The influence of the microbiome on growth and immune development in early-life undernutrition

Linear growth stunting due to undernutrition affects 20% of children under the age of five with far-reaching consequences, including increased susceptibility to infection and altered cognitive development. Current nutritional interventions are largely ineffective in rescuing linear growth. A significant proportion of stunting originates in utero; however, the mechanisms by which maternal undernutrition is transmitted between generations remain poorly characterized. In this thesis, we utilized multiple gnotobiotic murine models of intergenerational undernutrition to investigate the contributions of (1) intergenerational microbial transmission, (2) maternal nutritional status, and (3) pre- and postnatal factors in the development of stunting. Offspring exposed to microbiota derived from children with growth stunting exhibited impaired linear growth and developed immune features characteristic of undernutrition and enteropathy, including intestinal villus blunting, reduced liver Insulin-like Growth Factor 1 (IGF-1), and increased accumulation of intraepithelial lymphocytes and plasma cells in the small intestine. In contrast, colonization after weaning mitigated host phenotypic changes driven by distinct microbial communities. Maternal undernutrition exacerbated offspring growth deficits in a microbiota-dependent manner, altering the offspring microbiota by increasing the abundance of Enterococcus species and Escherichia coli.

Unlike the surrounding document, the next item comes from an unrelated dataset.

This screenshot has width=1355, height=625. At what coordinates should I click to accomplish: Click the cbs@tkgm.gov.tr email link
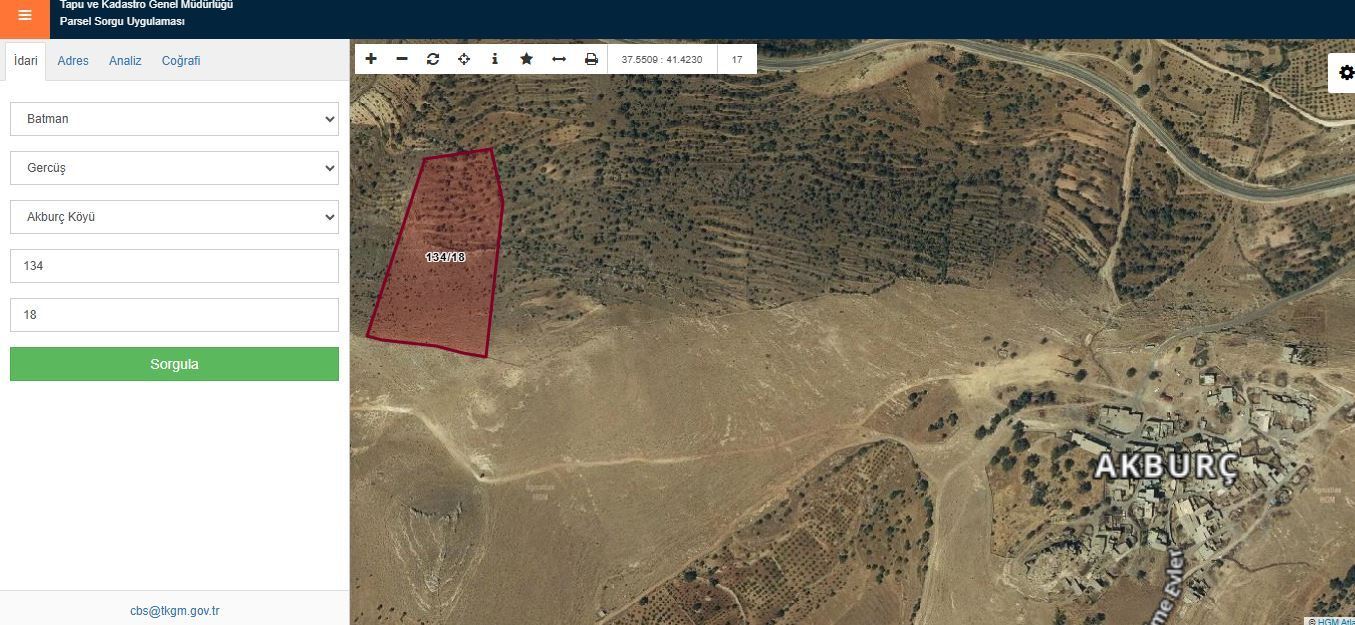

Our cross-fostering studies demonstrated that postnatal exposure to the stunted donor (SD) microbiota was sufficient to induce growth deficits, mirroring those observed in animals born to colonized dams. Furthermore, the ability of the SD microbiota to displace healthy donor (HD) microbes suggests that both pre- and postnatal interventions may be necessary to effectively restore growth in undernourished populations. Additionally, we identified distinct microbial taxa targeted by Immunoglobulin A (IgA), a key regulator of gut homeostasis. These findings suggest that specific microbes may contribute to growth deficits, and future research will determine whether targeted microbial species independently drive stunting. This thesis findings highlight the critical role of the microbiota in shaping linear growth during gestation and early life, emphasizing the necessity of addressing both maternal and infant microbiota in the development of therapeutic interventions for undernutrition.